Sunday, April 19, 2015

Blind devotion

You know how some days kinda have a theme?  For me, today is charisma day. 


First this morning Paulie and I entertained the delusional idea that we wanted to check out recreational vehicles.  How convenient that just 30 minutes from our house is the regions' biggest and baddest seller of RV's.  Big ones that go for a million dollars.  Little ones, too, but even they cost more than what we paid for our first house. 


Enter Jimmy.  Tall and handsome; over-groomed for my personal style.  Western attire, shades tucked into his button-up shirt.  Make that unbuttoned up and showing a little skin.  And lots of cologne. I mean a lot, but a pleasant scent.


Jimmy has charisma.  The kind that lulls you into agreeing with everything he says. His office walls are filled with memorabilia from his days in Vegas working with all kinds of fancy people.  He even has a picture with Mohammad Ali.  That is impressive. Thirty minutes in and he and Paul were speaking the same language, practically answering each other's sentences. Good thing we had a time limit on the visit or we might have caught a horrible case of buyer's remorse. We escaped. 


Later in the day I run over to our neighborhood Walgreens to pick up a script. While there, I wander into the cosmetic aisle, and minding my own business, I hear, "How are you doing?"  Crap.  I know that voice.  It belongs to the Walgreen's cosmetic lady who always gets me to buy stuff I don't need or want. How? Charisma.  But it's not like you can compare a 70 grand RV to a $15 bottle of foundation.  Like she said, I could use the extra SPF and she gave me a coupon for it, too.  Man she's good. 

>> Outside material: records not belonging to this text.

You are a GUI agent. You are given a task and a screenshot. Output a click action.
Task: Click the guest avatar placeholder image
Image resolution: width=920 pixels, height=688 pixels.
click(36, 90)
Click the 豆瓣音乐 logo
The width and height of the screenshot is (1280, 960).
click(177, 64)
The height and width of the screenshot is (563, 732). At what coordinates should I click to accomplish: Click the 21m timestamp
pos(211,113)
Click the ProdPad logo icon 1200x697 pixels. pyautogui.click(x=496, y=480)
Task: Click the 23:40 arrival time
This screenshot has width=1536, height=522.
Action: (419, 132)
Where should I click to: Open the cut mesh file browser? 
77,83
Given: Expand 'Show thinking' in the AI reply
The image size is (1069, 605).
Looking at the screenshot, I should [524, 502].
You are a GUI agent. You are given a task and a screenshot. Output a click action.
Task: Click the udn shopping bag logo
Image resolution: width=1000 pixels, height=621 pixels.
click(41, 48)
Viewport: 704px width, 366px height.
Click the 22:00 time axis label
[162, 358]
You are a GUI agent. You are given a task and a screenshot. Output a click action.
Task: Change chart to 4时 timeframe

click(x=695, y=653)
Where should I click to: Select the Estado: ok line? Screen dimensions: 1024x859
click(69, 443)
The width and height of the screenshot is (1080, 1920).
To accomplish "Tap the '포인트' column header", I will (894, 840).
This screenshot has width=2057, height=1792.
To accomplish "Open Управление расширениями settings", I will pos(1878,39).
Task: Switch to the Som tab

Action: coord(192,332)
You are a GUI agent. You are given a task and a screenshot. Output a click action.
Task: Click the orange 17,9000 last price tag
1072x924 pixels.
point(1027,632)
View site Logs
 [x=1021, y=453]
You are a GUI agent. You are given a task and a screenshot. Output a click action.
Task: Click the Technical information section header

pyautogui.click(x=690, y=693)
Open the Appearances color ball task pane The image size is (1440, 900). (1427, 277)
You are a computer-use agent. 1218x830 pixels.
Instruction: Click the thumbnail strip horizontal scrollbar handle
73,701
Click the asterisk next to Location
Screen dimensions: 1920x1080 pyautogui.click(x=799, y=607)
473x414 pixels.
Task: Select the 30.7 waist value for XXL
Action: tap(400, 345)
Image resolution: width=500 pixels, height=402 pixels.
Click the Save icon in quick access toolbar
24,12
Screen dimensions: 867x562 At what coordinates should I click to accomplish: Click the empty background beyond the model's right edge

Unfortunately today I also had the displeasure of reading in one of the local newspapers, the Dallas Morning News (4.18.2015, front page),about a charismatic leader of a tiny religious cult. The leader, a 49-year-old woman, convinced parents their 2-year-old son was demon possessed and they should not feed him.  He starved to death.  It's mind blowing.


Charismatic people, by definition, "exercise a compelling charm that inspires devotion in others."  This sick leader apparently oozed with compelling charm and used it against a small following. 


That leaves me to rethink today's theme. If charisma requires participation from another, maybe a better word theme for today is gullible, as in one who is trusting, naïve, innocent, simple and green. I  understand how easy it is to cave in to others, as in buying stuff you don't need.  However, I really need to better understand how parents can stand back and watch their child starve to death.  Certainly they were trusting and naïve and blindly devoted.  And scared and uneducated and likely selfish.  The perfect gullible storm.


In this case, the ghastly imperfect gullible storm.